Saturday, August 20, 2011

Sonnenstich


Schlimmer als Durst in der Wüste ist die menschenleere Einkaufswelt rund um die "Perle" im West Bay an einem Ramadan-Freitag. "The Pearl" ist eine aufgeschüttete Insel, die der Form nach an eine Auster erinnert, und damit an die Zeit der Perlenfischerei, des wichtigsten Wirtschaftszweiges vor der Entdeckung von Öl und Gas unter dem Meeresgrund. Luxuswohnanlagen und Nobelmalls blicken auf einen nagelneuen Yachthafen, umstanden von einsamen Bänken und Palmen, die schmale Schatten werfen. Unbewegliche Stille über allem, eine Geisterstadt ohne Geist.
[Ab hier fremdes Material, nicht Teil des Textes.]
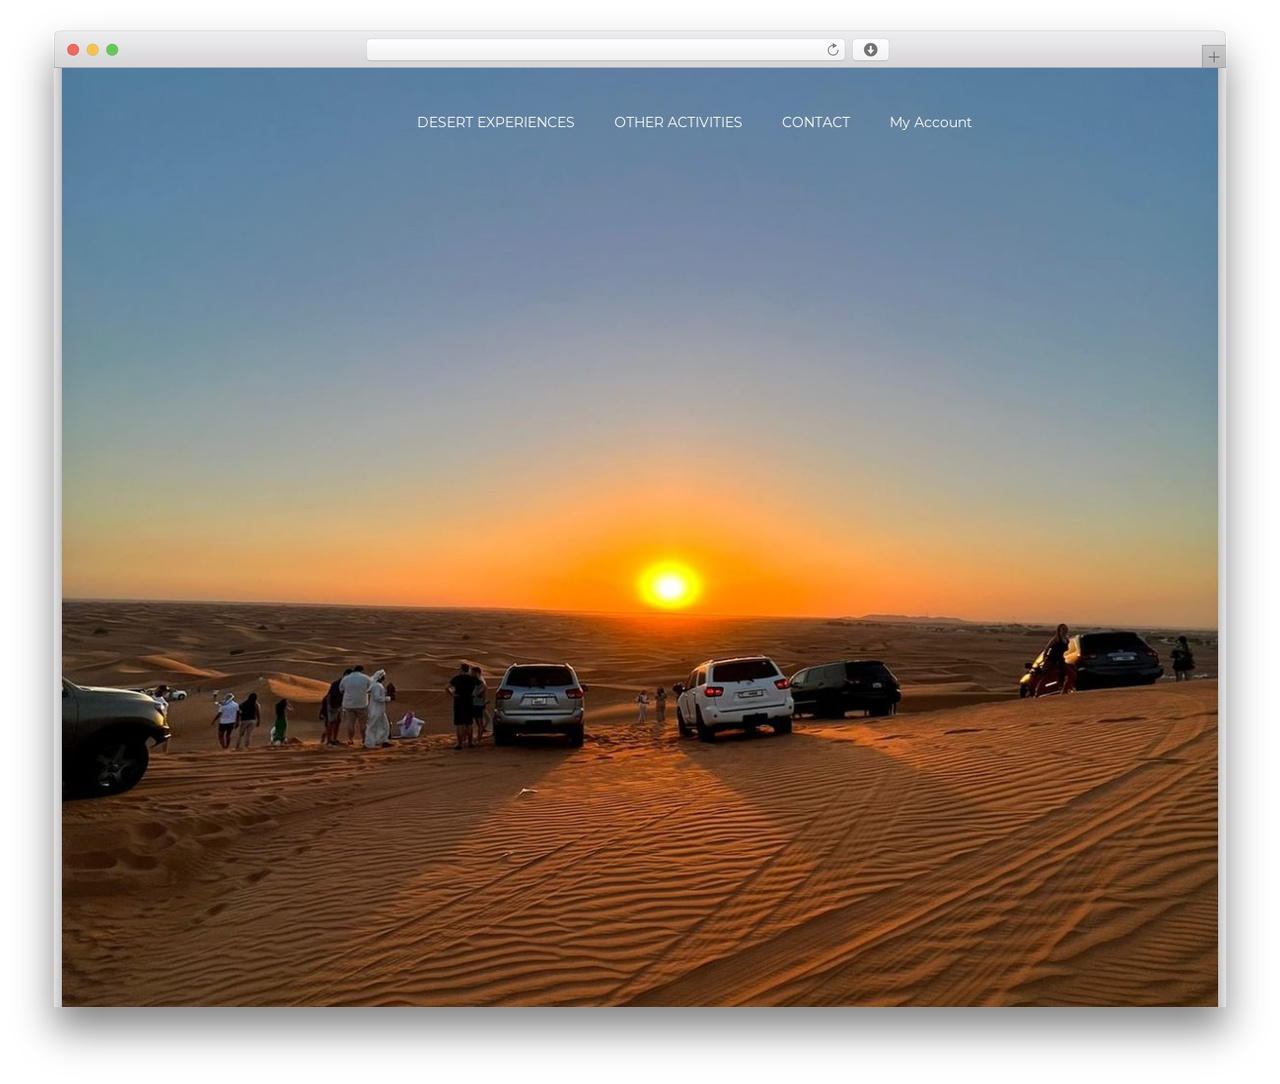
Task: Close the window with red button
Action: pos(73,50)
Die Luft flimmert, von den Wänden lächeln stark geschminkte Europäerinnen und Philippinos, die einen ungemeinen Spaß am Einkaufen zu haben scheinen. Verheissungsvoll deuten sie auf Schaufenster und Boutiqueneingänge. Ich komme mir vor wie ein Archäologe in einem ägyptischen Grabmal, zu dem die Hieroglyphen zu sprechen beginnen: Eine Brünette in rosa Pünktchenkleid hat offenbar einen Gehfehler, eine Italienerin täuscht einen Orgasmus vor, während sie vier Einkaufstüten durch die Luft schwenkt, eine New Yorkerin begutachtet ein Schaufenster, in dem sich kahle Herbstbäume spiegeln. Der Weg aus den tiefgekühlten Kaufhauspassagen mit ihren einsam vor sich hin plätschernden Springbrunnen wird immer schwieriger. Die geschlossene Eisdiele, durch deren Glasfassaden man Waffeltürme und glänzende Zapfhähne sieht, wird zur Fata Morgana. Hier noch eine Treppe über türkisfarbenem Kanal, dort noch ein paar Stufen in den rettenden Schatten, die gleichen Werbegesichter überall, und ein Sonnenstich beginnt sich in meine Schläfen zu fressen.